Sus películas muestran un gran interés por las razas y las religiones, sus costumbres y modos de vida, buscando especialmente entender cómo una cultura, cuando se siente en minoría, teje una red de protección que no siempre es positiva. En su último film, M, Premio Especial del Jurado en el Festival de Locarno 2018, Zauberman nos pone en la pista de Menahem, un joven israelí de 35 años que sufrió abusos sexuales en la infancia por parte de algunos miembros de la comunidad judía ultraortodoxa en Bnei Brak, cerca de Tel-Aviv.

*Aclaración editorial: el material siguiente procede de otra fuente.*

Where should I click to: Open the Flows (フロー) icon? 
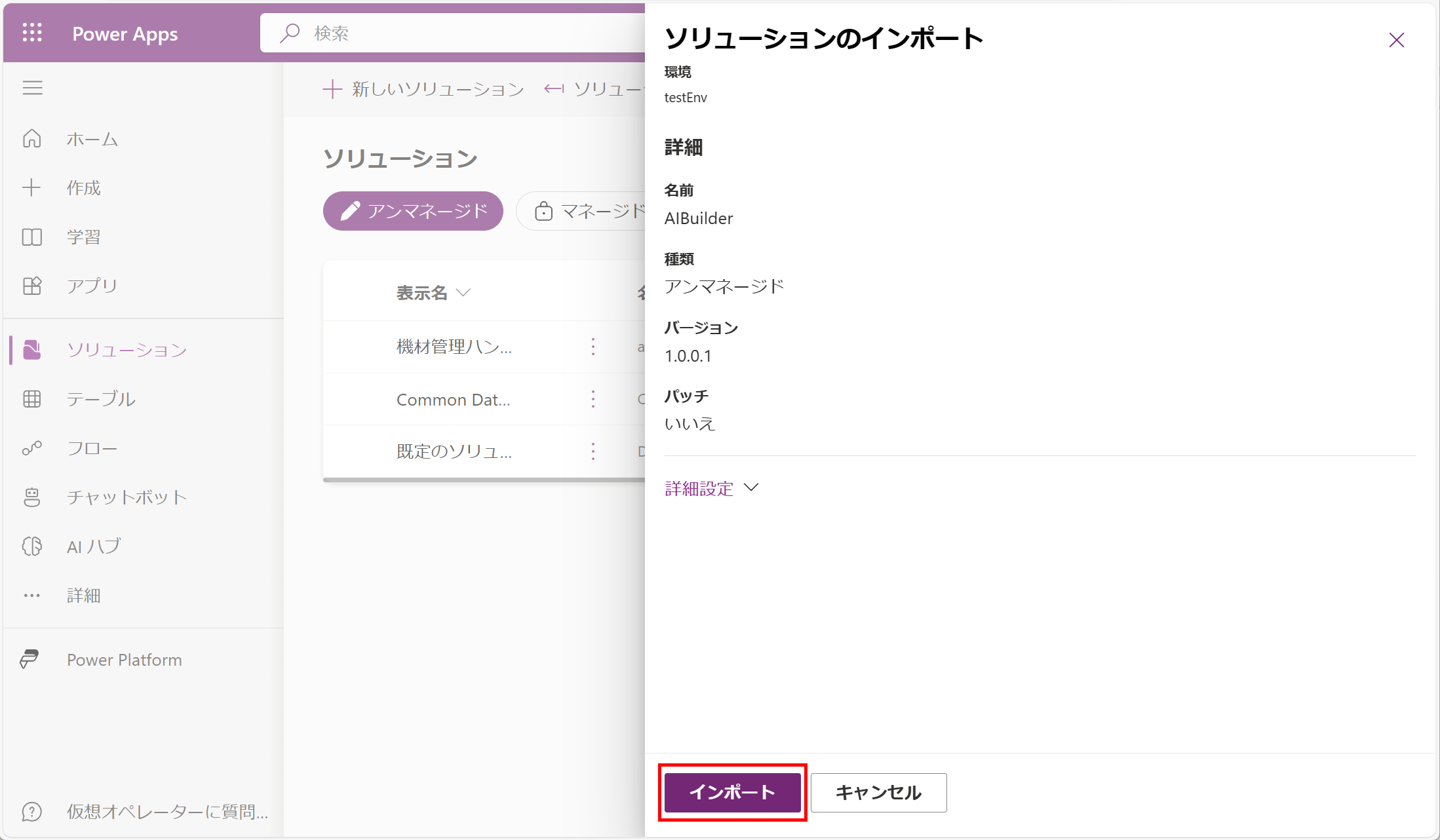pos(32,448)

La película se inicia con una escena nocturna: el propio Menahem cantando una canción religiosa en la playa, intercalada con su narración de los abusos que sufrió. En esta escena está posiblemente el núcleo de todo el film, ya que muestra perfectamente la doble cara de un personaje tan atormentado como extrovertido y vivaz, así como su rechazo y al mismo tiempo amor incondicional por la cultura en la que fue educado. Menahem regresa a Bnei Brak con la sensación de que tiene muchas cuentas pendientes, pero que no será posible resolverlas, pues el daño ya está hecho. La melancolía que le invade, la necesidad de recuperar sus orígenes infantiles y desear hacer las paces con su pasado le llevan a un entorno por el que siente amor y odio al mismo tiempo.
Se trata de una comunidad opaca, estratificada, sofocante y profundamente machista, y al mismo tiempo de gran riqueza cultural. Como en todos los lugares cerrados, hay una atmósfera oscura, callada e irrespirable, en la que el hecho de denunciar hechos tan deleznables como un abuso generalizado y continuo es mirado por encima del hombro y desechado, quizás porque echa por tierra la propia idea de comunidad: ya no es posible la fraternidad, ya no es posible la protección, ya no es posible diferenciarse del resto.

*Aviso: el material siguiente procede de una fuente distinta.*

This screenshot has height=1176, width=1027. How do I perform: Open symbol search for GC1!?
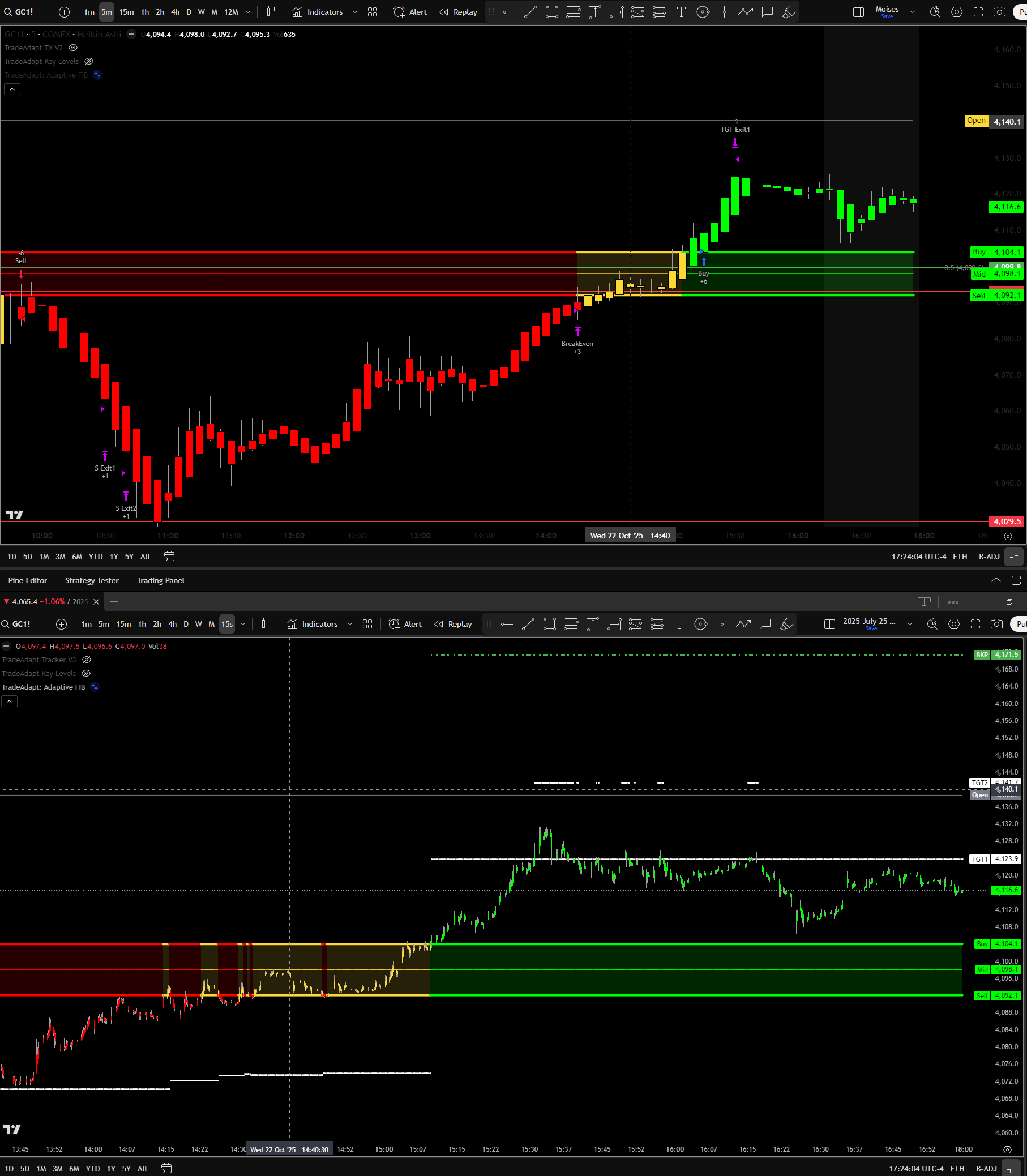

Quizás los mejores momentos del film llegan cuando Menahem habla con otros personajes, algunos víctimas de abusos como él, otros simplemente miembros de alguna familia ultraortodoxa. En ellas, el protagonista se convierte en director y actor, haciendo mover la cámara donde quiere y haciendo las preguntas exactas. Hay mucha apertura y libertad en esas escenas: se habla con naturalidad de los abusos, de la sexualidad, de por qué se producen situaciones tan horribles y de cómo es imposible que algo así no marque toda una vida e, incluso, que se cree un círculo vicioso en que la víctima se convierte en verdugo. En estas escenas nos damos cuenta hasta qué punto la cerrazón y la falta de comunicación e interdependencia entre comunidades crean escenarios aberrantes y fanáticos, en los que no cabe el pensamiento crítico.
Es posible que al ver una película como M, se pueda acusar a Yolande Zauberman de construir escenas, de buscar situaciones en las que el protagonista saque lo que ella quiere escuchar. Eso, precisamente, es dirigir. Zauberman sale victoriosa porque sabe qué preguntas hacer, qué escenas rodar, qué acciones provocarán más intensidad dramática y, por tanto, más verdad. Es posible que una escena en apariencia tan teatralizada como el diálogo entre Menahem y una modelo transexual nos permita conocerlo más que todas las entrevistas y preguntas que se le puedan hacer.